Source passage>
════════════════

Marking 40 years since the UK’s first successful heart transplant

20 August 2019

Forty years on from the UK’s first successful heart transplant at Royal Papworth Hospital, the surgeon and the patient’s son were reunited.

The operation was performed by Sir Terence English on 18 August 1979, with the 52-year-old patient Keith Castle living for more than five years post-transplant.

Sir Terence and Keith Castle Jnr met at Royal Papworth’s new hospital on Monday 19 August to mark the 40th anniversary of the pioneering transplant.

Keith Castle in hospitalSir Terence began the transplant programme at Royal Papworth in 1979, and while the patient from the hospital’s first heart transplant in January lived for just a few weeks, the next attempt in August saw Mr Castle live for five years post-transplant.

His survival without the operation would have been a matter of weeks.

Sir Terence, now 86, recalls how he was met with criticism from certain sections of the medical world before proving, with Keith’s operation, that heart transplantation could be a success.

“There was tremendous resistance,” he said. “That included a letter from the Department of Health at the end of 1978 saying there would be no funding and the moratorium on heart transplantation would be continuing.

“I eventually managed to get approval and funding for two transplants, and the success we had with Keith allowed us to generate more funding, from the National Heart Research Fund and small grants from the Department of Health, to ensure the heart transplant programme in the UK could become what it is today.”

Keith Castle Jnr, now 69, was 29 at the time of his father’s heart transplant and remembers how his dad’s initial concerns weren’t to do with his recovery, but rather his beloved Fulham Football Club.

════════════════

Records provided>
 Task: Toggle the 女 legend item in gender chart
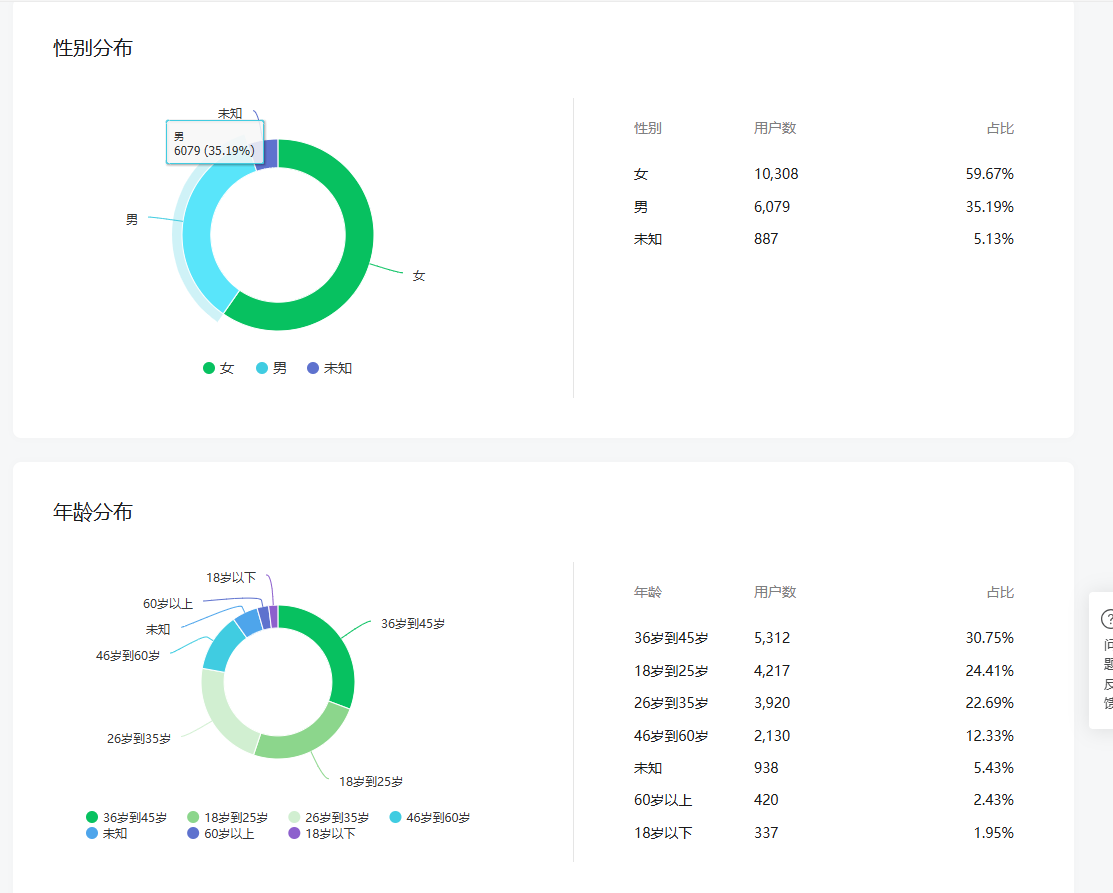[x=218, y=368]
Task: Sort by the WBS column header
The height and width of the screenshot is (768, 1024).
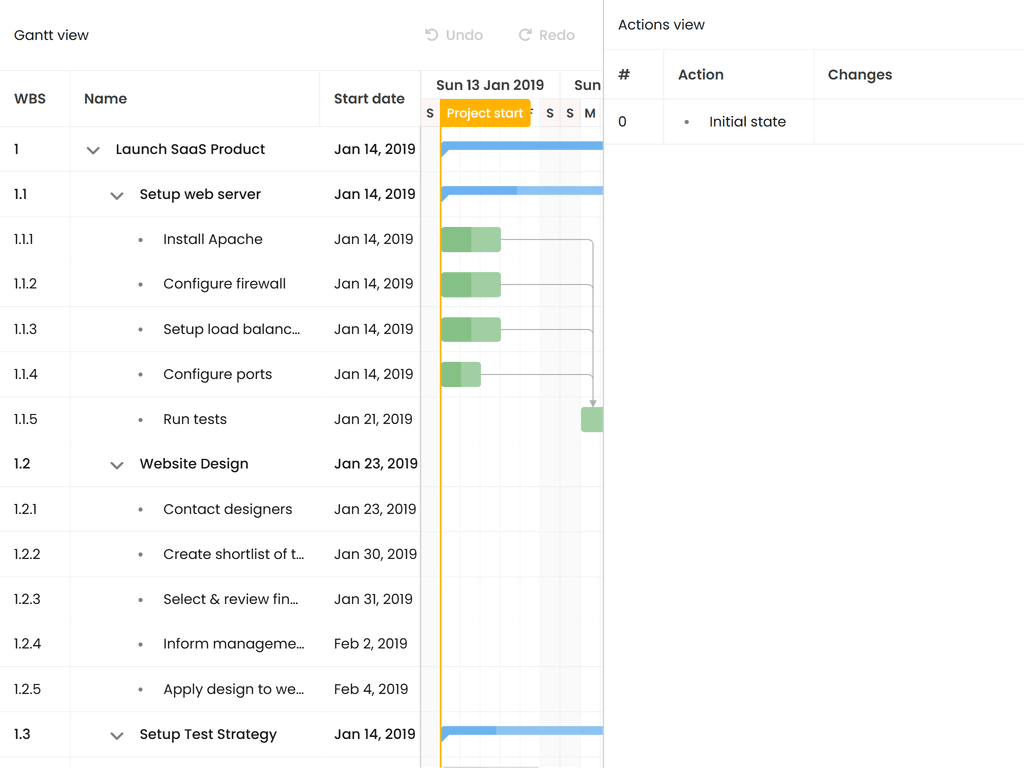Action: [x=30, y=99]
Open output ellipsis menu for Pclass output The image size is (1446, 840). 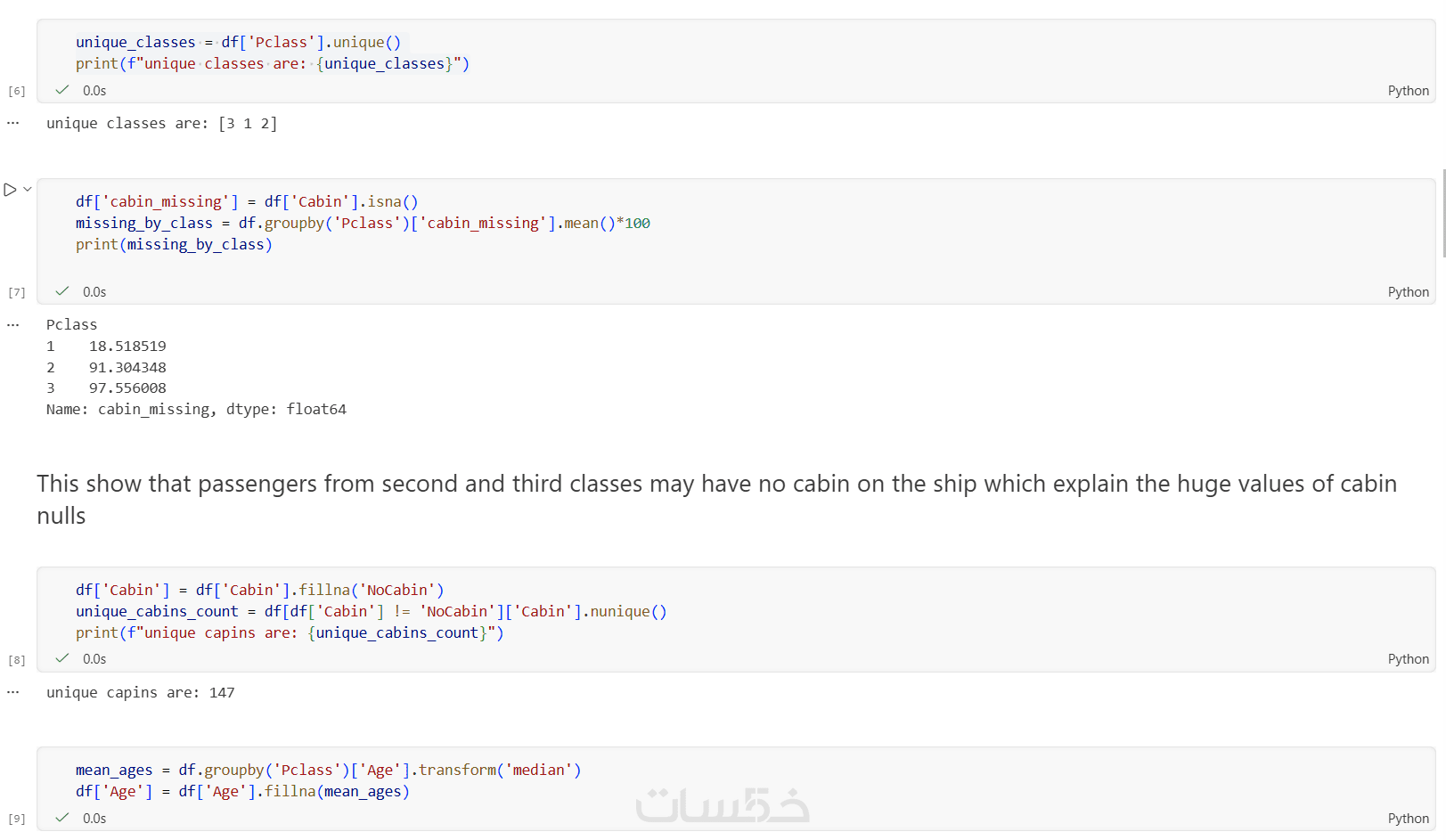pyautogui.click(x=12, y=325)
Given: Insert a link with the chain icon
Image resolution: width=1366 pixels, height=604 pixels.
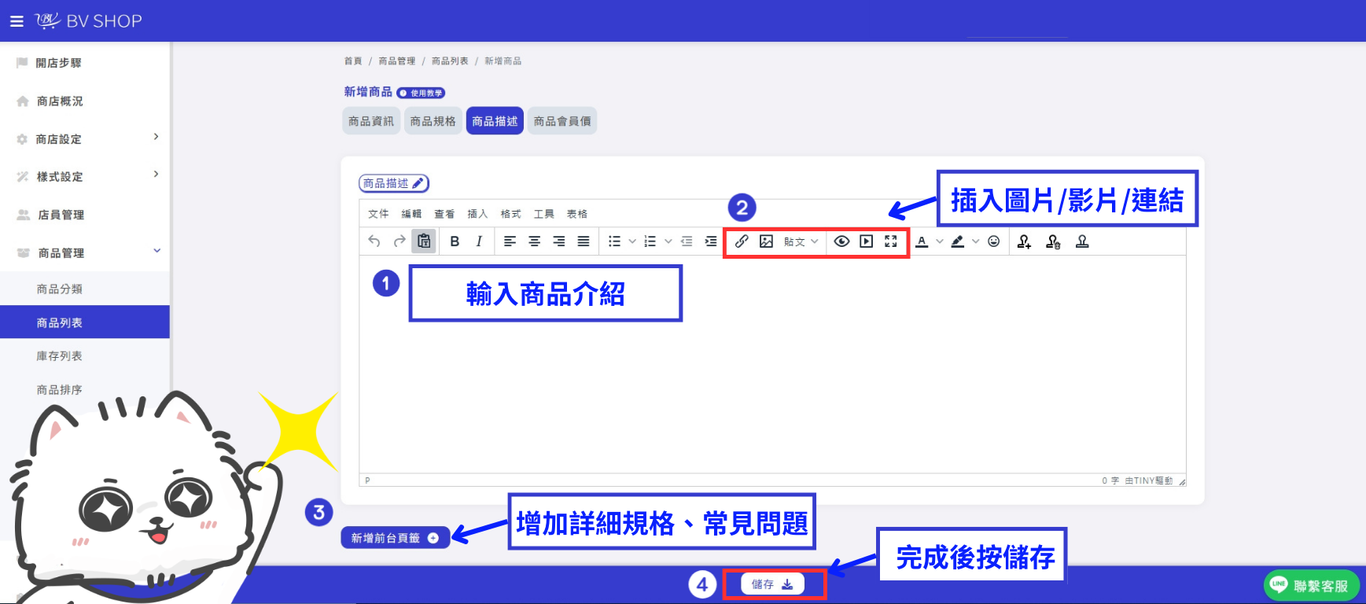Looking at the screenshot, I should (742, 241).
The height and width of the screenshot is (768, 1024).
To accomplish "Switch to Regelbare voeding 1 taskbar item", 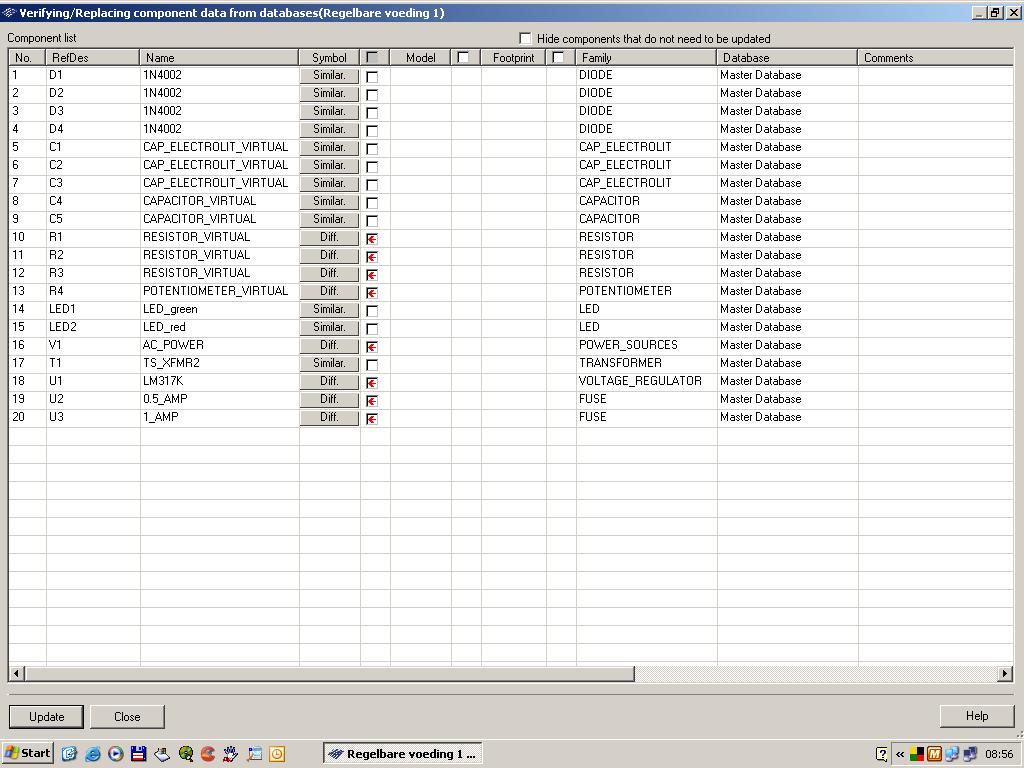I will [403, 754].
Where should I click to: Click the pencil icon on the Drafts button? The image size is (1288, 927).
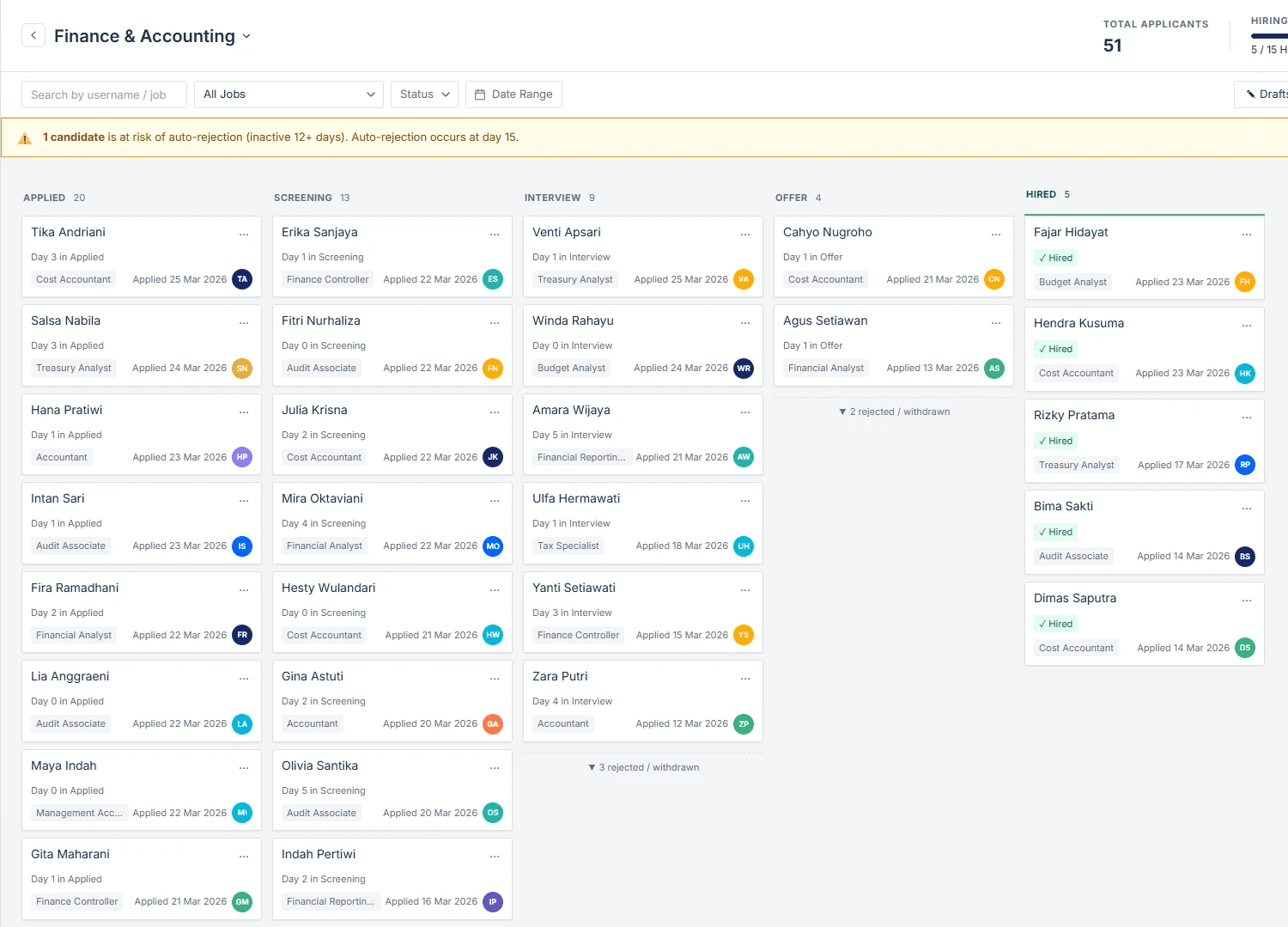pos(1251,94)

════════════════

Action item A>
Using the heart transplant anniversary article, answer these questions:
(i) On what date did Sir Terence English perform the operation on Keith Castle?
(ii) How old is Sir Terence now?
(iii) How old was Keith Castle Jnr when his father had the transplant?
Action item B>
From the heart transplant anniversary article, write out exactly the part that opens with the words containing "20 August 2019" and closes with "patient’s son were reunited.".

Exercise output A>
(i) 18 August 1979
(ii) 86
(iii) 29

Exercise output B>
20 August 2019

Forty years on from the UK’s first successful heart transplant at Royal Papworth Hospital, the surgeon and the patient’s son were reunited.